%%

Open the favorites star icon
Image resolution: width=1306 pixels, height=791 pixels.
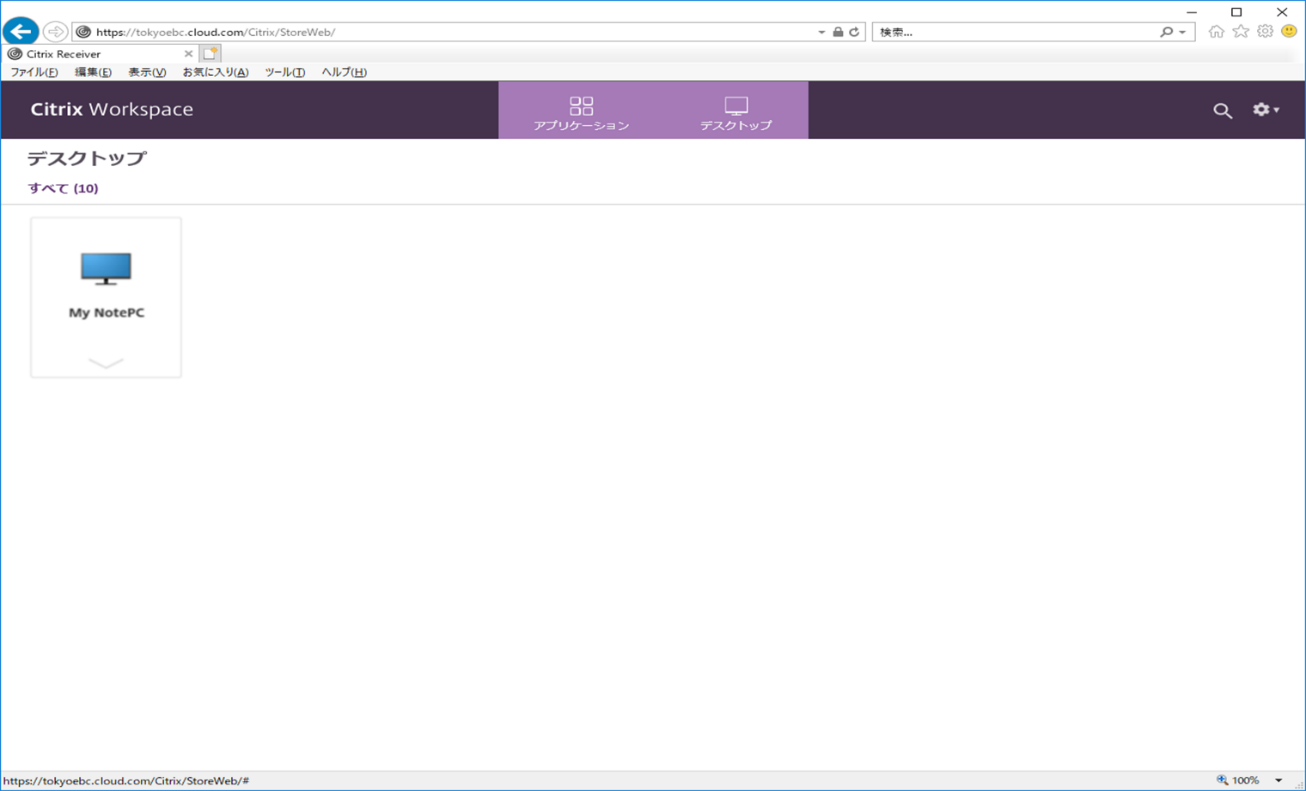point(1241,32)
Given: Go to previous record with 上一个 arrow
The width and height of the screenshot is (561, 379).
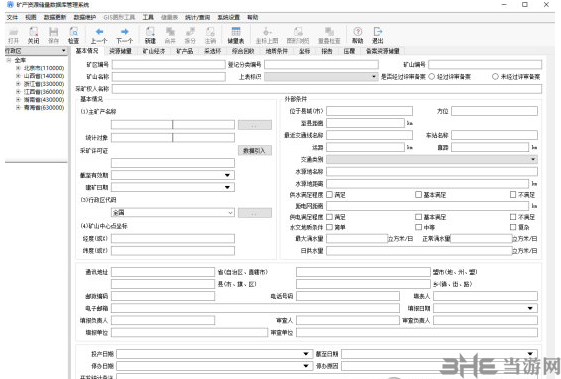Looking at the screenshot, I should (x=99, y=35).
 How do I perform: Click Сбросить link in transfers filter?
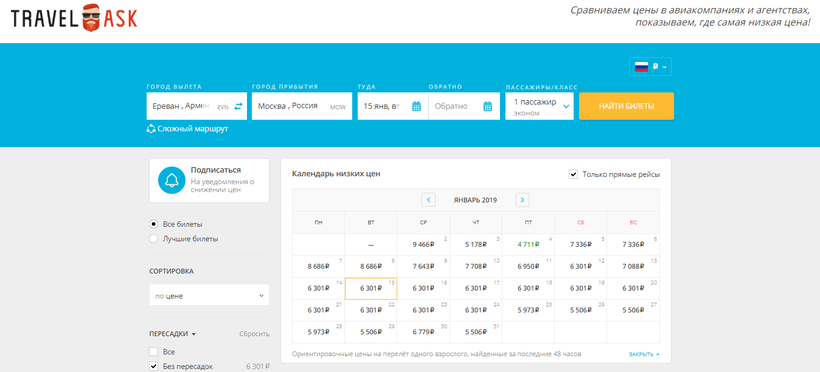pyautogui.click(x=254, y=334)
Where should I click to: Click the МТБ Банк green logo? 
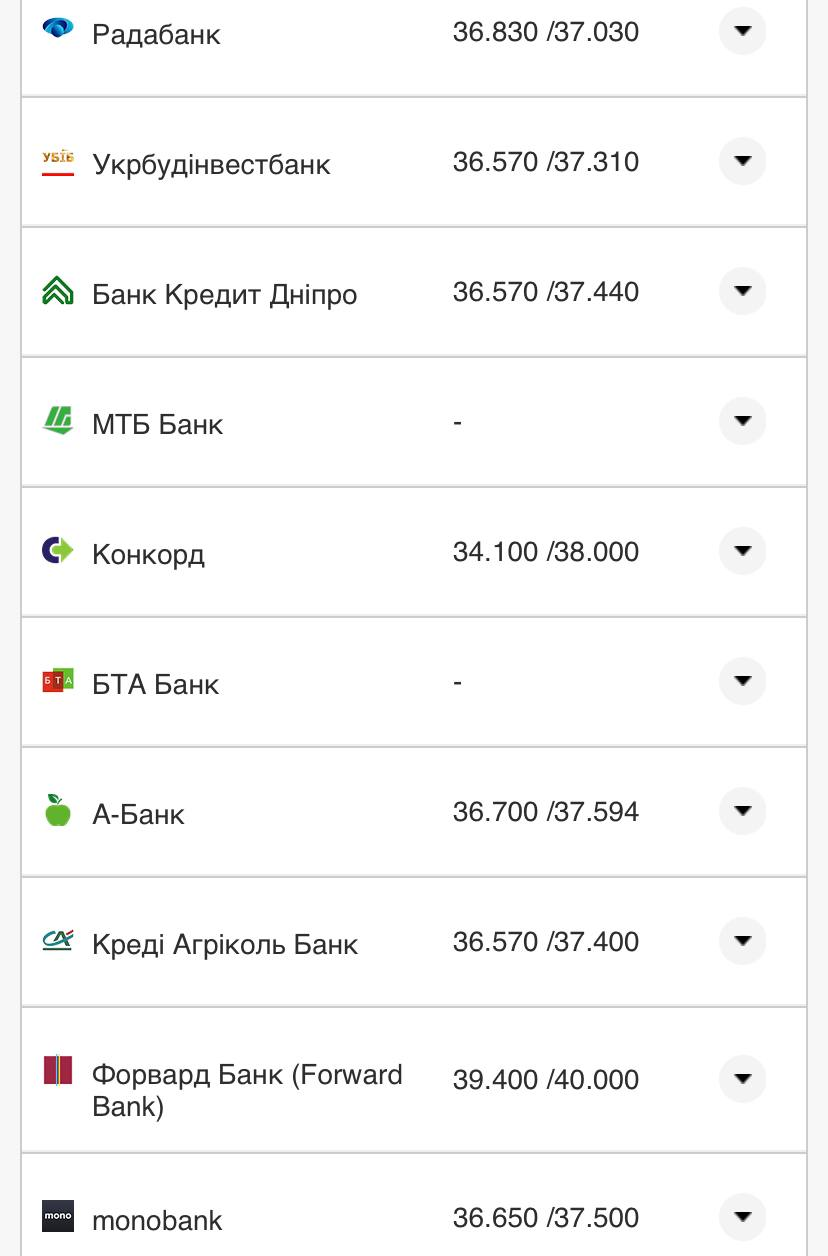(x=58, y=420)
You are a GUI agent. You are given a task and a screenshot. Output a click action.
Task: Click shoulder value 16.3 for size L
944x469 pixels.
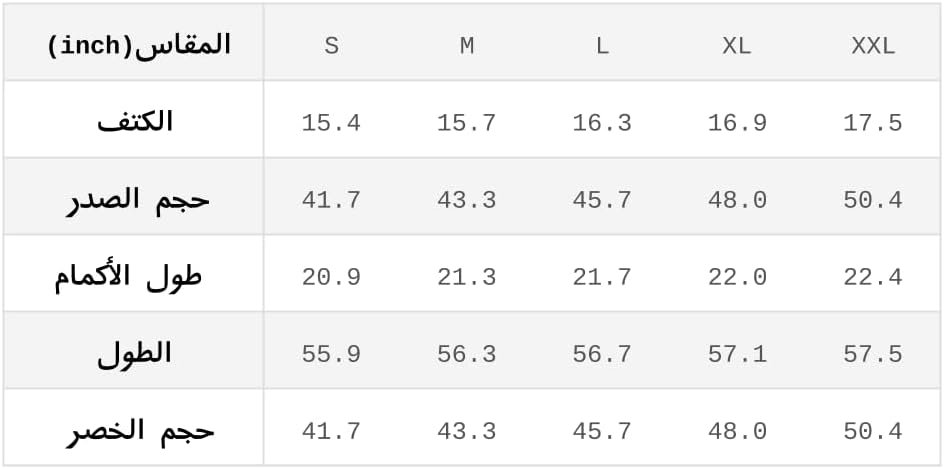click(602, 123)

%%
%%

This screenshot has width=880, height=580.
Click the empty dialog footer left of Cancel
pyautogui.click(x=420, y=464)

%%
%%

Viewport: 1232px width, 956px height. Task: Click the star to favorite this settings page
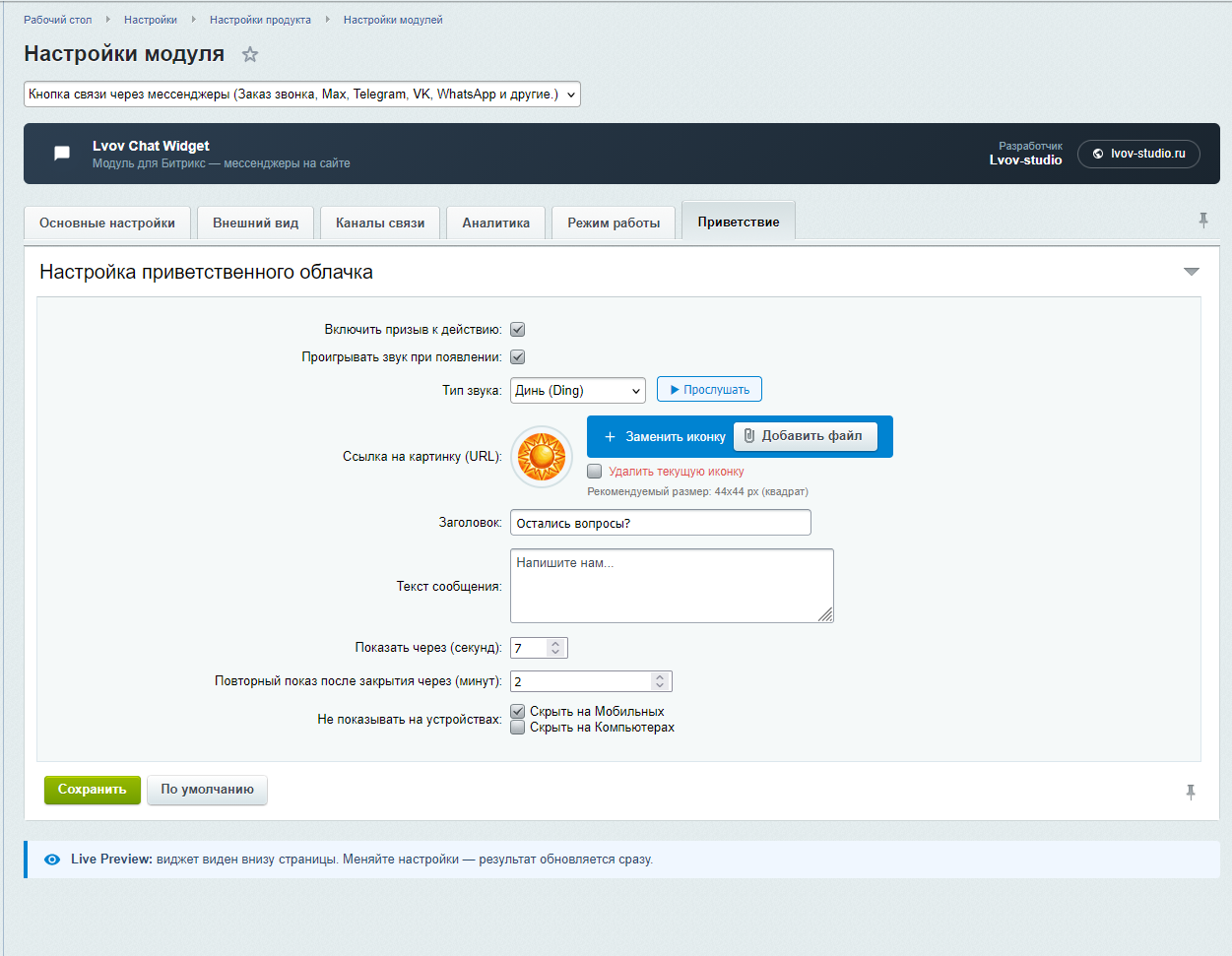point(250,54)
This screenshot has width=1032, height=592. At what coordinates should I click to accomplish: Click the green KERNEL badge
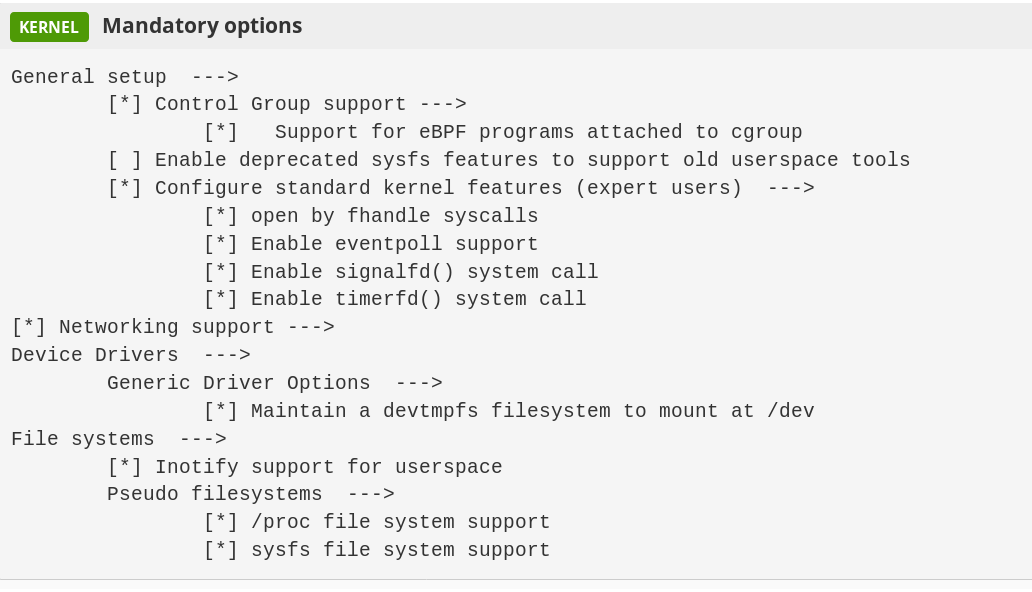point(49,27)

%%

From the records above, quote word for word only the lines beginning at the line that has "Given: Go to previous record with 上一个 arrow" and stopping after the line that has "Task: Click shoulder value 16.3 for size L". Omit the pictures.

Given: Go to previous record with 上一个 arrow
The width and height of the screenshot is (561, 379).
Looking at the screenshot, I should (x=99, y=35).
 How do I perform: Click Сбросить link in transfers filter?
pyautogui.click(x=254, y=334)
Where should I click to: Click the МТБ Банк green logo? 
(x=58, y=420)
You are a GUI agent. You are given a task and a screenshot. Output a click action.
Task: Click shoulder value 16.3 for size L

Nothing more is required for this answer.